It is rarely easy to give a face-lift to a New York City icon. Repainting the massive steel support struts of the Verrazano-Narrows Bridge, that sleek gray gateway to the Atlantic, may be among the more difficult ever attempted.
Since July, a small army of Tom Sawyers has gathered daily on a floating barge beneath the Staten Island base of the bridge — at 4,260 feet, still the longest center span in the United States — to attempt the repainting of its towers. The 35-member crew has been working day and night to remove toxic lead paint, perform a checkup on the bridge’s steel interior and generally ensure that Staten Islanders enjoy a safe passage for many decades to come.
Clean, fresh exterior paint is considered a critical element of a bridge’s support structure, since it protects the interior steel structure from corrosion. The Verrazano is constantly exposed to brutal winds, saltwater spray and a particularly vexing weather pattern by dint of its position at the mouth of Upper New York Bay. (Not to mention all those motorists’ complaints about the high tolls.)
Parts of the bridge are still sporting the original paint from 1964, when the span was first opened to traffic. Other parts were repainted in the 1980s, but the Metropolitan Transportation Authority, which operates the bridge, decided that a full rehab was necessary.
About 185,000 square feet of the towers, on both interior and exterior surfaces, will be getting new coats. To perform the task, which is expected to take two years, workers gather on a barge by the supporting base of the bridge’s 693-foot-tall towers. A hive-like webbing of tarp was created to cover the lower portion of the towers while the old lead-based paint is blasted away, ensuring that chips and particles don’t go flying into the water. (The lead bits can be hazardous when absorbed into the surrounding environment.)

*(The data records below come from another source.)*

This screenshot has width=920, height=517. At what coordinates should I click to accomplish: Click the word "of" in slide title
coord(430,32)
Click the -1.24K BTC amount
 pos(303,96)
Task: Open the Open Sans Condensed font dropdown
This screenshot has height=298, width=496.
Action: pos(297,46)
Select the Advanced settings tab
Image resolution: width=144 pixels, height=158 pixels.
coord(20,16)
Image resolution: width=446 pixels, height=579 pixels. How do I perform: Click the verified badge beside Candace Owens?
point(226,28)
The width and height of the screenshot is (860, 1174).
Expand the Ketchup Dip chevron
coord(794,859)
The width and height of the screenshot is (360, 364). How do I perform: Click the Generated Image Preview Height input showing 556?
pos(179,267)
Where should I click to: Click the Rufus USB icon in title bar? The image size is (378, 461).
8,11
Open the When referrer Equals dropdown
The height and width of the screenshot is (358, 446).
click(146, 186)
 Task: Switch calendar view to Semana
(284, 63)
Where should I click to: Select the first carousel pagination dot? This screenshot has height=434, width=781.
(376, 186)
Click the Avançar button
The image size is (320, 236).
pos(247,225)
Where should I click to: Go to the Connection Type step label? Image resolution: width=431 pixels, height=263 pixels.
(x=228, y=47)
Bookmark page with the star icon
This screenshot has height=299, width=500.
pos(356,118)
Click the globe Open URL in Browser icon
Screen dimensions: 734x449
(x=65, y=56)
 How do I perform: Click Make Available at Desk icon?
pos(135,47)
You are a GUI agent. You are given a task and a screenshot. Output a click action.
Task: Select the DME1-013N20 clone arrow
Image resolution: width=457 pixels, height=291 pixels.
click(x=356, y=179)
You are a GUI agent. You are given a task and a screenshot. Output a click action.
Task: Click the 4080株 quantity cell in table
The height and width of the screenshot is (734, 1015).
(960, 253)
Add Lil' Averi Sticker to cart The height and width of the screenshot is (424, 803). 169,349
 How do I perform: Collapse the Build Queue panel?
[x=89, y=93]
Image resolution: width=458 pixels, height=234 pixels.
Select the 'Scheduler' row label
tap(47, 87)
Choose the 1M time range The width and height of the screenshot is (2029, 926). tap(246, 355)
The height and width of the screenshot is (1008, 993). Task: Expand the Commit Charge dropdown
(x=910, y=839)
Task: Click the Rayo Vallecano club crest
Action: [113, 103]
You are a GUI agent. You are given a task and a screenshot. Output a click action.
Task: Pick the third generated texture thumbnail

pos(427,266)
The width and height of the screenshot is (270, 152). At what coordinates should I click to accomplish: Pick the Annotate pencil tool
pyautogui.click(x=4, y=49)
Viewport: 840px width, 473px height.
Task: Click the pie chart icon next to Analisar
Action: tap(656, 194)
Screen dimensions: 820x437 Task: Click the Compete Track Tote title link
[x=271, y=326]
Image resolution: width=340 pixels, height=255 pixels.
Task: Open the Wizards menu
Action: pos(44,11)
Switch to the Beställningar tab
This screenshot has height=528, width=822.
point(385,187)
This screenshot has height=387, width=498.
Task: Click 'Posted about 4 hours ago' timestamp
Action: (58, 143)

Three coats of lead-free paint, specifically designed for use on bridges, will be applied, but not before the workers inspect and repair any corroded parts of the bridge’s steel interior.
The transportation authority, which controls seven bridges in the city, is frequently repainting its spans as part of regular maintenance schedules. The Throgs Neck Bridge between Queens and the Bronx is at the tail end of a spruce-up, and the Harlem River span of the Robert F. Kennedy Bridge, formerly the Triborough, was fully repainted in 2008.
As for the Verrazano-Narrows job, it’s not actually up for grabs. Last year, the transportation authority hired an Ohio-based contractor named Corcon, which has performed similar work on the Brooklyn Bridge and Philadelphia’s Benjamin Franklin Bridge. So even if you have 12,000 gallons of paint to spare, you’ll have to look elsewhere to use it. May we suggest checking Craigslist?